It’s hard to know how much of King Richard, the movie about Richard Williams, is true to life given his daughters, tennis greats Venus and Serena Williams are executive producers.
However, even if some aspects of Williams’ story have been glossed over, it doesn’t stop the movie offering an interesting insight into their father’s role in the sisters’ careers.
After all certain facts are indisputable. And obviously both Venus and Serena believe their father’s determination played a major role in their success.
Directed by Reinaldo Marcus Green and written by Zach Baylin, King Richard is set in the early 1990s. Richard Williams, a night guard and tennis coach, lives in Compton, Los Angeles, with his wife Oracene ‘Brandy’ Williams (Aunjanue Ellis) a nurse and also a tennis coach, and their five daughters.
Life in Compton is tough, there’s gang violence and tension between police and the black community is high.
Richard is determined Venus (Saniyya Sidney) and Serena (Demi Singleton) will be tennis champions so much so he hatched a plan even before the girls were born and recorded it in a 78-page manifesto.
As a result the girls spend much of their early years at a local tennis court where Richard trains them for hours on end no matter what the weather. At the same time he emphasises the importance of their school work and insists the girls have a childhood.
Richard also realises it takes money for tennis success so he sets out to find the girls sponsors by handing out marketing brochures at the local tennis club.
He is equally determined to find the girls a professional tennis coach and eventually persuades top coach Paul Cohen (Tony Goldwyn) to have a hit with them. Cohen offers to take on Venus but not Serena, a decision Richard accepts.
After a successful but short period of time on the junior’s circuit Richard decides to remove Venus from the circuit and find a new coach for both girls.
His power of persuasion again comes to the fore and Rick Macci (Jon Bernthal) agrees to coach both Venus and Serena. He also offers Richard a job at his Florida academy.
Despite Macci’s push for Venus to play the junior circuit, Richard stands firm on this, and just about everything else in terms of the girls’ coaching and careers.
Needless to say given both Venus and Serena’s success it could be argued Richard knew best!
Indeed, it’s interesting to contemplate what both would have achieved in the tennis world had it not been for the decisions Richard made on their behalf and his unyielding determination to stick to those decisions, despite the pressure from the girls, their coaches and the media.

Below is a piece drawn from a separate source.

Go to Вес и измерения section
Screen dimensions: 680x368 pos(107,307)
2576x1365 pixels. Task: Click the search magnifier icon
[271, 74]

But this isn’t the main theme of King Richard; the movie is about Richard not the girls and how true to life it is has been questioned.
While the movie shows Richard could be stubborn and controlling and at times far from perfect in how he behaved towards his wife and those around him, some argue it could have explored these areas in greater detail.
Whether this was necessary is up for debate but what’s not debatable is the excellent performances of the lead actors.
Smith gives a wonderful performance as Richard, a performance equally matched by Ellis. Sidney and Singleton are totally believable in roles which are very demanding, especially given they aren’t tennis players.
Watching Smith and Ellis in action in what is basically a feel-good story, given the barriers the Williams family faced, ensures King Richard is generally uplifting and entertaining.
King Richard is showing at cinemas around Australia from January 13.